Let's take a look at two pieces of code that detect the byte length of a string, respectively, with a For loop and a regular expression:
The For loop detects a string's byte length method one:
Copy Code code as follows:
var lenfor = function (str) {
var bytelen=0,len=str.length;
if (str) {
for (var i=0; i<len; i++) {
if (Str.charcodeat (i) >255) {
Bytelen + 2;
}
else{
bytelen++;
}
}
return bytelen;
}
else{
return 0;
}
}
How to use
var strlength=lenfor (str)
The For loop detects a string's byte length method two:
Copy Code code as follows:
function LEN (str) {
var i,sum=0;
for (i=0;i<str.length;i++) {
if ((Str.charcodeat (i) >=0) && (Str.charcodeat (i) <=255))
sum=sum+1;
Else
sum=sum+2;
}
return sum;
}
The regular expression detects a string's byte length method three:
Some of the code is more concise, according to the following test, the efficiency is not high, you can use the above function.

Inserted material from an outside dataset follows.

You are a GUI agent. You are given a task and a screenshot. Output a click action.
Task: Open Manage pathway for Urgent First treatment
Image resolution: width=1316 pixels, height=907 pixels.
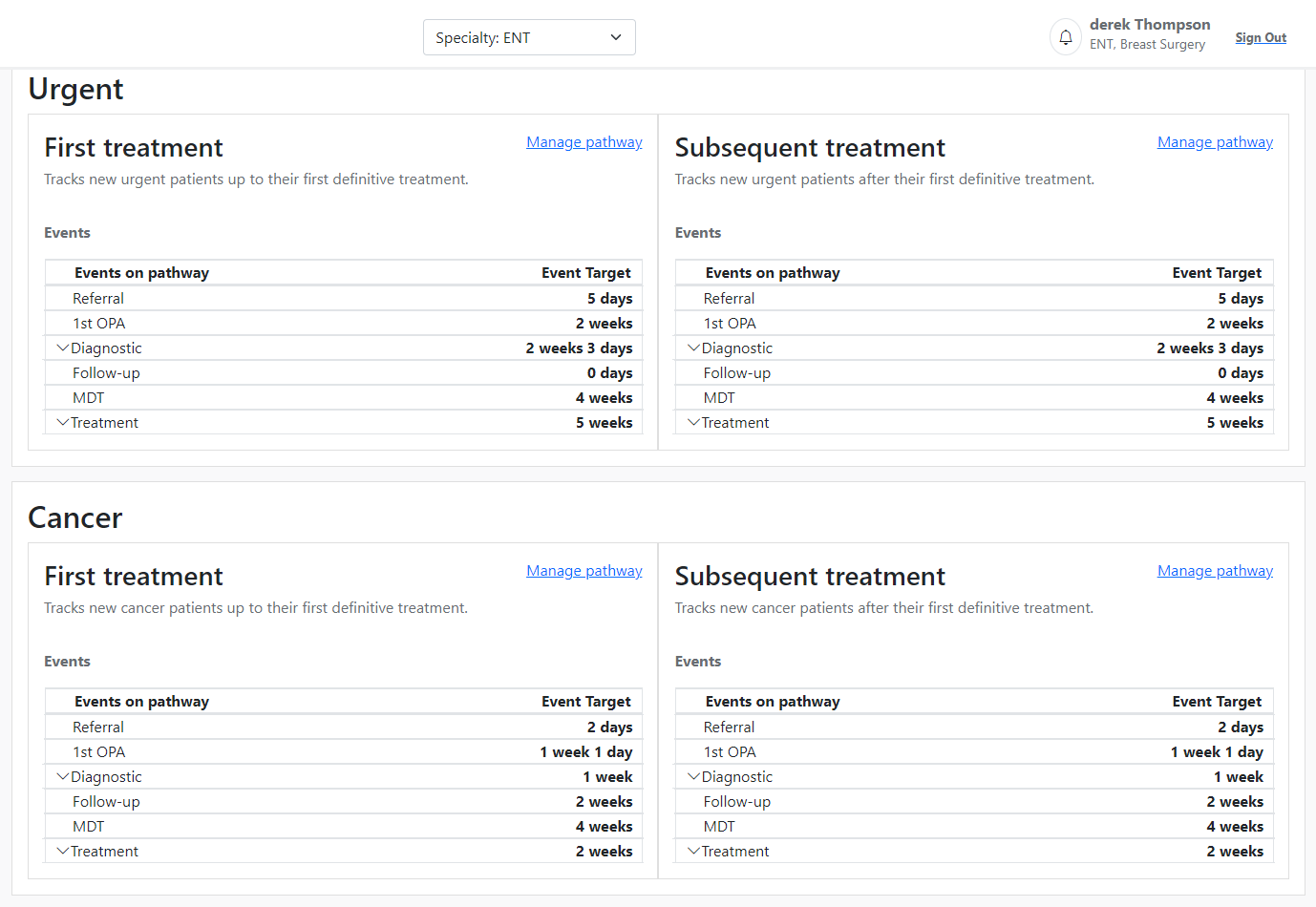(584, 142)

Copy Code code as follows:
var lenreg = function (str) {
Return str.replace (/[^\x00-\xff]/g, ' * * '). length;
};
var strlength2=lenreg (str)
I tested the above two functions with the following code snippet, mainly to test the elapsed time:
Copy Code code as follows:
var s = ' ... '//a long string, not listed here
function A () {
var timestart,timeend;
Timestart = new Date ();
var S1 = Lenreg (s);
Timeend = new Date ();
var T1 = (Timeend-timestart) *1000;
Timestart = new Date ();
var s2 = lenfor (s);
Timeend = new Date ();
var t2 = (Timeend-timestart) *1000;
Alert (' Lenreg: ' + S1 + ' time: ' + T1 + ' \nlenfor: ' + s2 + ' time: ' + T2 ');
}
Window.onload = function () {
A ();
};
The above code pops up a warning window when the browser is loaded, and there are two lines of information on the window: the first line is the string byte length and the time used (x1000) detected with the regular expression, and the second line detects the string byte length and the time used (x1000) with the For loop.
I got two answers:
First type:
lenreg:25824 time:20000
lenfor:25824 time:10000
The second type:
lenreg:48795 time:15000
lenfor:48795 time:25000
It should be explained that the string used for the two Tests is the same string.

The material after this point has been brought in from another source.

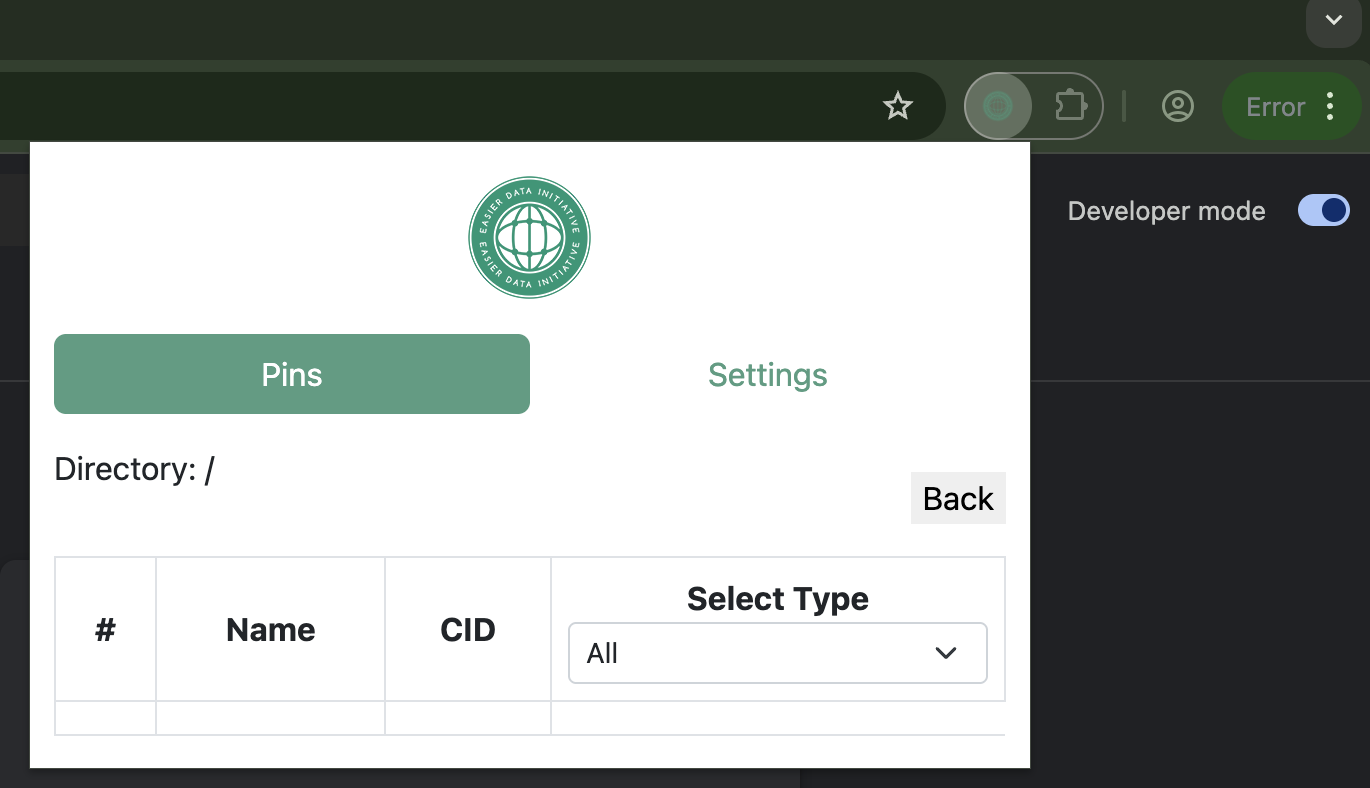Click the # column header
This screenshot has width=1370, height=788.
[106, 630]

Why is the difference so big? What did I secretly change?? I mentioned above, "Chinese characters occupy 2 bytes (with Encoding)" (the third paragraph of this article), the number of bytes used in Chinese characters is related to encoding, in general, in GB-2312 and UTF-8 encoding, Chinese characters occupy 2 bytes, but in the iso-8859-1 encoding, Chinese characters occupy 5 bytes.
Yes, the problem is the encoding of the document. The first of these cases is encoded as: Charset=utf-8, and the second case is encoded as charset=iso-8859-1.
In Chinese web pages, we generally do not use charset=iso-8859-1 to encode (Chinese garbled), but with Charset=utf-8 or GB-2312 to encode. The problem is here, compare the first of these cases:
lenreg:25824 time:20000
lenfor:25824 time:10000
As shown above, the time used to detect a regular expression is twice times that of the FOR loop!!!! (In fact, after many tests are not all twice times, but most of the tests are twice times)
Why, then?
Str.replace (/[^\x00-\xff]/g, ' * * '). length;
Look at the statements above (the statements in the Lenreg function). As I understand it, the problem is here. to traverse a string at the time of--replace, and then iterate through the string once the length is called, so the entire operation needs to traverse the two-time string. The For loop only needs to be traversed once--that should be the problem, but I'm not quite sure.
I'm not sure whether the above understanding is accurate, but it should be the case on the surface.
So, does the use of regular expression detection really make the algorithm more complex? Or did the above not take full advantage of regular expressions? Now I have no sense of the idea that needs to be further elaborated. Just keep the doubt, ^_^.